SOUTH PORTLAND — Fresh from her walk to the library, Boys & Girls Club member Emma Darling had one reaction as she entered the club fitness room Wednesday afternoon.
“Yummy, fruit,” she said, eyeing kabobs of cantaloupes, avocados, grapes and strawberries surrounding pools of yogurt.
Her reaction delighted Southern Maine Agency on Aging volunteers Genesta Berry and Olga Schimmer, who had spent 15 minutes piercing the fruit with toothpicks for the final summer session of the CATCH Healthy Habits program.
The acronym stands for Coordinated Approach to Child Health, a program developed by Oasis, a nonprofit organization promoting successful aging through learning, healthy living and social engagement.

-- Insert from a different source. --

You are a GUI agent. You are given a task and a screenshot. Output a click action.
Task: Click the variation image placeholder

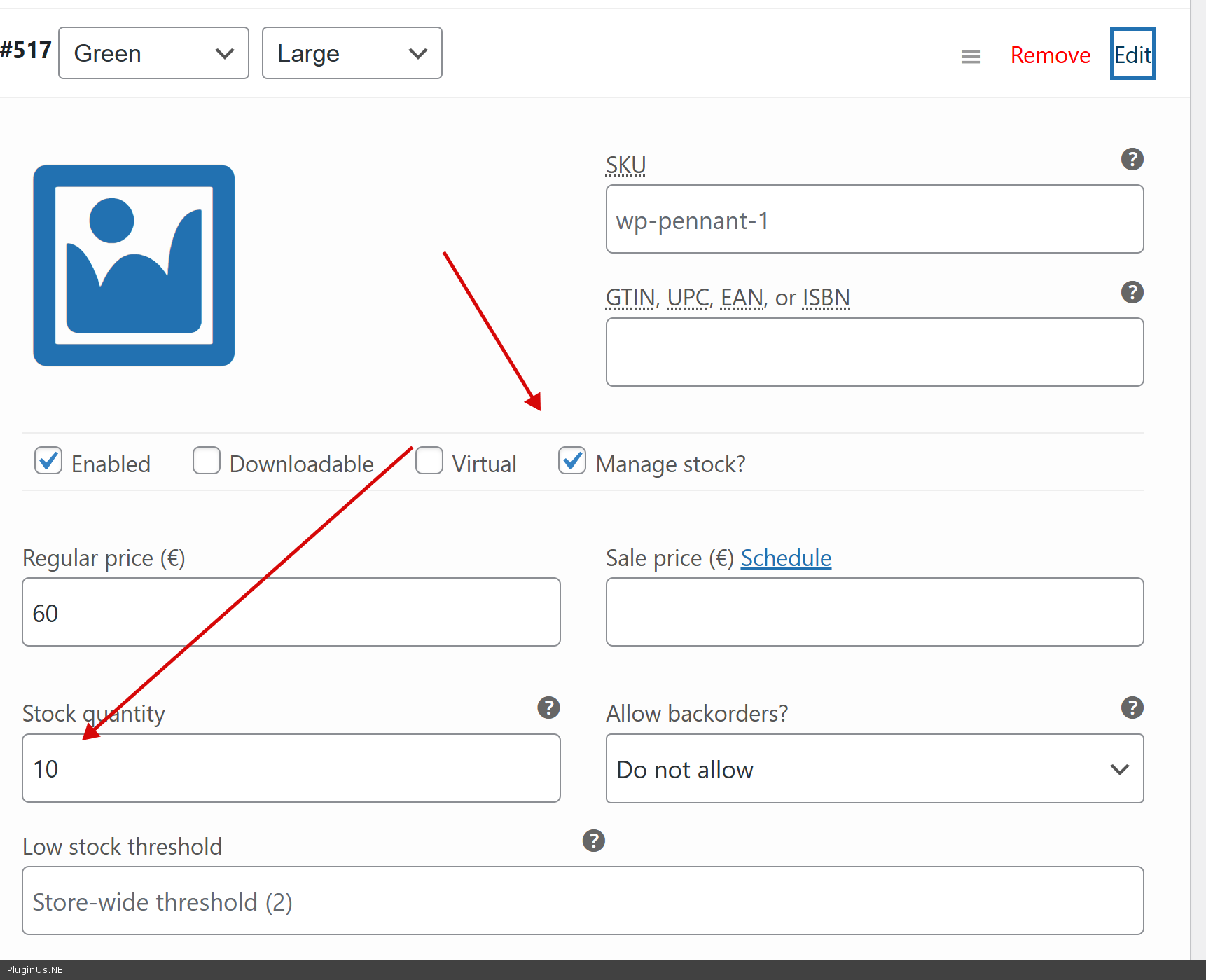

Locally, the program combines SMAA volunteers, funding from the Anthem Blue Cross/Blue Shield Foundation, and children from kindergarten age through fifth grade for weekly hour-long session of snacks, lessons and exercise.
Sharon Schulberger, who coordinates the program for SMAA, said the enthusiasm is always visible from children.
“They always have their hands up, and they are rambunctious during games,” she said.
Boys & Girls Club Program Director Stephanie Bourassa said this is the third year the CATCH program has been part of the club’s summer activities, and it is always a popular draw.
“The fact they are in here instead of at the dodgeball tournament shows a lot,” she said, as the sounds of cheering and athletic whistles rang from the gym next door.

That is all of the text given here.